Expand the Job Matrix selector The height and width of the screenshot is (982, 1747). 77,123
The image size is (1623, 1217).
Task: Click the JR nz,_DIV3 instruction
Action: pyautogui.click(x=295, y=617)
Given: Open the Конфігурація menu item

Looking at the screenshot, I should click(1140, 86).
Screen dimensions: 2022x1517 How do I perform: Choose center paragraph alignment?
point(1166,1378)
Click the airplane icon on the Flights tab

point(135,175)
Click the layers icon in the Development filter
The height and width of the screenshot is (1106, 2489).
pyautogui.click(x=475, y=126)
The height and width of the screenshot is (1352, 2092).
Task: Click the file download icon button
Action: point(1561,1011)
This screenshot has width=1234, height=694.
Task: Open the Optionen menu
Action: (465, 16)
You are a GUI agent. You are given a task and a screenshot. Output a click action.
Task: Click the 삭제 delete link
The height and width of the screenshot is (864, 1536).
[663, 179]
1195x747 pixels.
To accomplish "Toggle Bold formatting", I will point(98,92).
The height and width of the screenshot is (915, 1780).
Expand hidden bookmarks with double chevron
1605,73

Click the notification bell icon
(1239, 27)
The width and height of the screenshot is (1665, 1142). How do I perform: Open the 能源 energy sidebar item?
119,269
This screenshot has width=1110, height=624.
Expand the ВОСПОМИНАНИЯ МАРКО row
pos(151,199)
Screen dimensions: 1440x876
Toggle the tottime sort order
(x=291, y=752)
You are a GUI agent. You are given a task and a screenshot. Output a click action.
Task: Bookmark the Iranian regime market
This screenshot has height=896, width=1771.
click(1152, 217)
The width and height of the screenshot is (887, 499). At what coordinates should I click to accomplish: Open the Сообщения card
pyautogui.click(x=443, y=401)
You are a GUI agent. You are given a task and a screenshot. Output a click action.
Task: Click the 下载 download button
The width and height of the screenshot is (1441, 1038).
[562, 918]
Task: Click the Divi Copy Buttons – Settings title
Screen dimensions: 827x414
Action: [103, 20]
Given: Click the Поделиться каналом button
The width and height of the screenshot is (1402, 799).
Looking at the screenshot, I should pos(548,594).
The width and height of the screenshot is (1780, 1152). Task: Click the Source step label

********

[Task goal]: With the line that contains "Screen dimensions: 1440x876" as your start, reproduce the data above exactly through its last line, and nothing before that start.

[Task result]:
Screen dimensions: 1440x876
Toggle the tottime sort order
(x=291, y=752)
You are a GUI agent. You are given a task and a screenshot. Output a click action.
Task: Bookmark the Iranian regime market
This screenshot has height=896, width=1771.
click(1152, 217)
The width and height of the screenshot is (887, 499). At what coordinates should I click to accomplish: Open the Сообщения card
pyautogui.click(x=443, y=401)
You are a GUI agent. You are given a task and a screenshot. Output a click action.
Task: Click the 下载 download button
The width and height of the screenshot is (1441, 1038).
[562, 918]
Task: Click the Divi Copy Buttons – Settings title
Screen dimensions: 827x414
Action: [103, 20]
Given: Click the Поделиться каналом button
The width and height of the screenshot is (1402, 799).
Looking at the screenshot, I should pos(548,594).
The width and height of the screenshot is (1780, 1152). Task: Click the Source step label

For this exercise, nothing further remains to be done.